1.

It was the cold that bothered him most. He'd wake up bolt upright in the unmade bed, his skin sharp with unease. Winter was coming. He was human.

Dean had bought him warmer clothes–hats and scarves and a sweater with a zipper–but no matter what he wore, the unmistakable slide of cool air across his nerves was ever present.

"You'll like summer better," Dean promised, but he wasn't so sure. Wasn't that the time of blood-sucking bugs, microscopic dangers that fed, and massive, wet storms of hot water and broiling clouds? The time when people roamed hapless in the streets, bored and sticky with heat. As an Angel, he'd found it irritatingly pointless, slow and wasteful as an average lifespan. As a human, he dreaded it. Cold was dead fingers slithering beneath his shirt, scratching hundreds of bloodless wounds inside of him. Heat, then, must feel like Hell on Earth.

So most mornings he would not get up at all. He'd settle back into the claustrophobic comfort of the starched white motel bedsheets, that painful silence now an awful racket in his head, and stare blankly at the unfamiliar closet door until someone called or he fell back into the chasm of dreamless sleep he had become.

2.

It rained one day. He was propped up against the battered brick skin of another faceless motel, chewing on a fingernail. It was a habit picked up from endless, monotonous days of waiting for the Impala to crawl back to it's customary parking space (front and center). It kept him busy as he waited for the Winchesters.

He wore one of the new hats and a blue scarf and to him, the sudden force of thousands upon thousands of minuscule diamonds jittering across the sidewalk was a frighteningly beautiful thing.

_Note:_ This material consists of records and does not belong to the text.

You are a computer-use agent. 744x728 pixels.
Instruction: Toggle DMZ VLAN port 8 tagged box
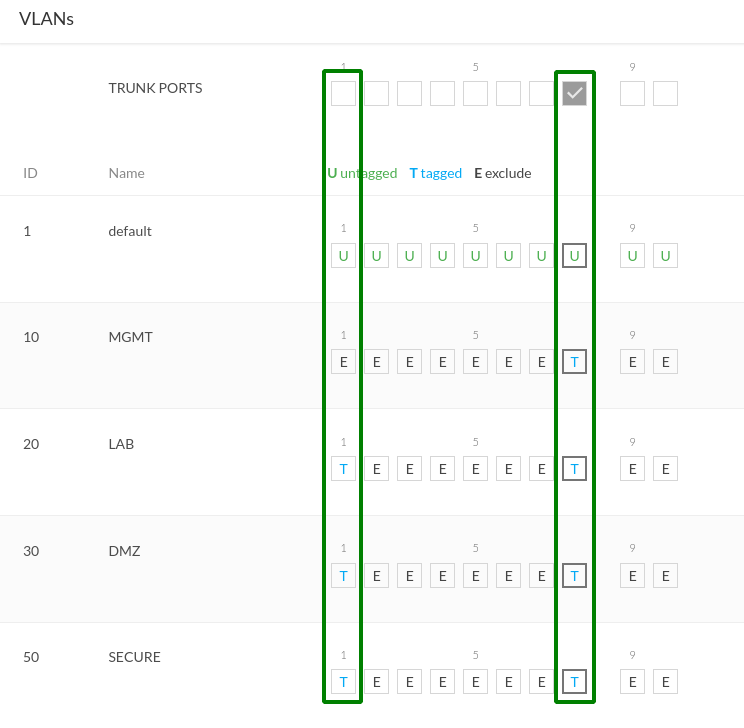574,576
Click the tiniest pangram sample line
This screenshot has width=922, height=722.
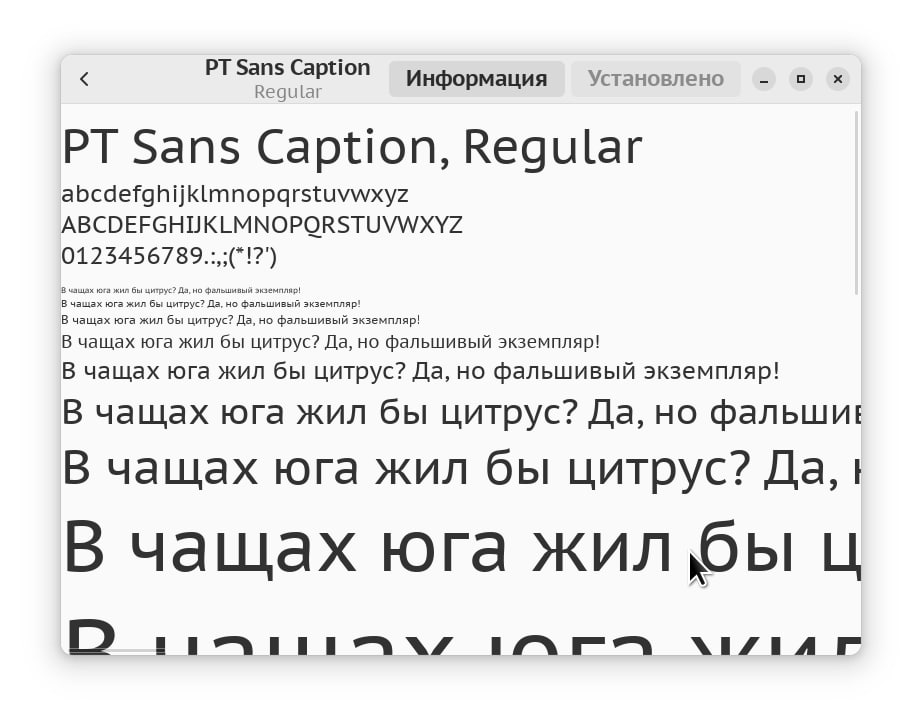(x=181, y=290)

A torrent of sudden water swept away a crushed beer can. The neon glow from the broken MOTEL sign (no O, no E) was suddenly white-washed and dull.

If rain could be so beautiful, he wondered, why do humans love the sun?

He held a hand out and touched it, felt it curl beneath his powerless fingers. His reflection was blurred and cracked inside the pond gathered in his palm, and he watched blue eyes swim sullenly across the surface of the water.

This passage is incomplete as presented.